Tested and reliable:
- Bose Portable Home Speaker
- Sony Bravia Theater Bar
- shairport-sync (Raspberry Pi and other Linux hosts)
- Music Assistant (when running as an AirPlay receiver)
Not supported:
- HomePod, HomePod mini, and modern Apple TV. These require an AirPlay 2 pair-setup handshake that AirPipe does not implement, and they will not appear in the speaker list.
- Some HomeKit-locked speakers configured to require AirPlay 2 only.
If your speaker is on your local Wi-Fi network, supports AirPlay, and AirPipe doesn't list it, it's most likely an AirPlay-2-only device. Adding support for those would require implementing the full AirPlay 2 pairing flow, which is out of scope for AirPipe today.
Why does AirPipe ask for the microphone permission?

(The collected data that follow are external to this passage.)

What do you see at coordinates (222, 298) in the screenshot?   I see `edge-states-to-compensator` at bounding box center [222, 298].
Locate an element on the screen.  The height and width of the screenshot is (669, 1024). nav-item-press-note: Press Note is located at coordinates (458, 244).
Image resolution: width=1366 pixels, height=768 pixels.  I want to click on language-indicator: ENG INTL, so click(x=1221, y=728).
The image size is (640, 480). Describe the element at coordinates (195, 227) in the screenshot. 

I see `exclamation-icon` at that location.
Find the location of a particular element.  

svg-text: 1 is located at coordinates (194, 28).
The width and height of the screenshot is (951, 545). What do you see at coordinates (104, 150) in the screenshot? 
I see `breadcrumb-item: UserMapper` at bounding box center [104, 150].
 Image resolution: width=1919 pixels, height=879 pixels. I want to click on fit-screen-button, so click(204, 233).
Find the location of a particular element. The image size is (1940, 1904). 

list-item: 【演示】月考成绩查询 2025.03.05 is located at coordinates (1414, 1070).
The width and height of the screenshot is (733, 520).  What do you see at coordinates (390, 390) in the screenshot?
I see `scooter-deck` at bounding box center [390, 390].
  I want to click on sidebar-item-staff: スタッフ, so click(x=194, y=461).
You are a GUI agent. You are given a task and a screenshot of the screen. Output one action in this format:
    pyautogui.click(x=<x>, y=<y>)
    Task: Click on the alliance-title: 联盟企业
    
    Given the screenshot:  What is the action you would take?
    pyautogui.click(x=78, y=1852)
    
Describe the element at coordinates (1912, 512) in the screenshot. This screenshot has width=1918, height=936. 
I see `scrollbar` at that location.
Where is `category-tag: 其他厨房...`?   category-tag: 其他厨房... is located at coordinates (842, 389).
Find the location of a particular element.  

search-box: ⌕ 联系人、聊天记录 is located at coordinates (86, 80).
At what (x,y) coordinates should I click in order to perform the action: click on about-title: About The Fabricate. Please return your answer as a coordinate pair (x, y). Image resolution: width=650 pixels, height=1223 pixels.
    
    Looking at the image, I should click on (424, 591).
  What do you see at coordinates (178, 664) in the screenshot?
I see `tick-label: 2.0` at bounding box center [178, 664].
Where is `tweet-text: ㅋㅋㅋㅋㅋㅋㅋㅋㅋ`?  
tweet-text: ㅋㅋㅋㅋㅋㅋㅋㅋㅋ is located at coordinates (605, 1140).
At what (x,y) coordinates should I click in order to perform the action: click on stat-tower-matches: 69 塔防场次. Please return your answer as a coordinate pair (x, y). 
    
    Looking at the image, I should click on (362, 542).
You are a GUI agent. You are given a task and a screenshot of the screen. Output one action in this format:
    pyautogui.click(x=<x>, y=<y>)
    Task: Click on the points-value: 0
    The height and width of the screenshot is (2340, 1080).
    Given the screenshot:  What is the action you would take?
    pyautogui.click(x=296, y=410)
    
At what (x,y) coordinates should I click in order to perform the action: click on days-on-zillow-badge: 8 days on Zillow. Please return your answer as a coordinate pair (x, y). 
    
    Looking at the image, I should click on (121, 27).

AirPipe asks for the RECORD_AUDIO permission, but it does not use the microphone.
Android requires this permission as a prerequisite for the AudioPlaybackCapture API, the system mechanism that lets apps forward the audio your phone is currently playing. Granting the permission does not grant access to the microphone; the API only ever produces the same audio your phone is already routing to its speakers or headphones.
AirPipe never records the microphone, never writes audio to disk, and never uploads audio anywhere. See the privacy policy for the full list of what AirPipe does and does not do.
How does AirPipe actually work?
AirPipe is an Android app that:
- Discovers AirPlay-compatible speakers on your local Wi-Fi network using mDNS / Bonjour, the standard discovery protocol AirPlay speakers advertise themselves with.
- Asks Android for permission to capture playback audio using the
AudioPlaybackCaptureAPI and a foreground service. You see this as the standard "AirPipe needs to access your audio" system prompt. - Forwards the captured audio as encrypted RTP packets over your local network to one or more speakers you select. The audio path is phone to speaker, with nothing in between that we control.
- Handles multi-speaker sync by sharing the same audio timeline across all selected speakers so a song plays in time across rooms.
Audio is never uploaded to a remote server, never written to disk, and never analyzed for anything beyond the timing diagnostics needed to keep multiple speakers in sync. See the privacy policy for full details.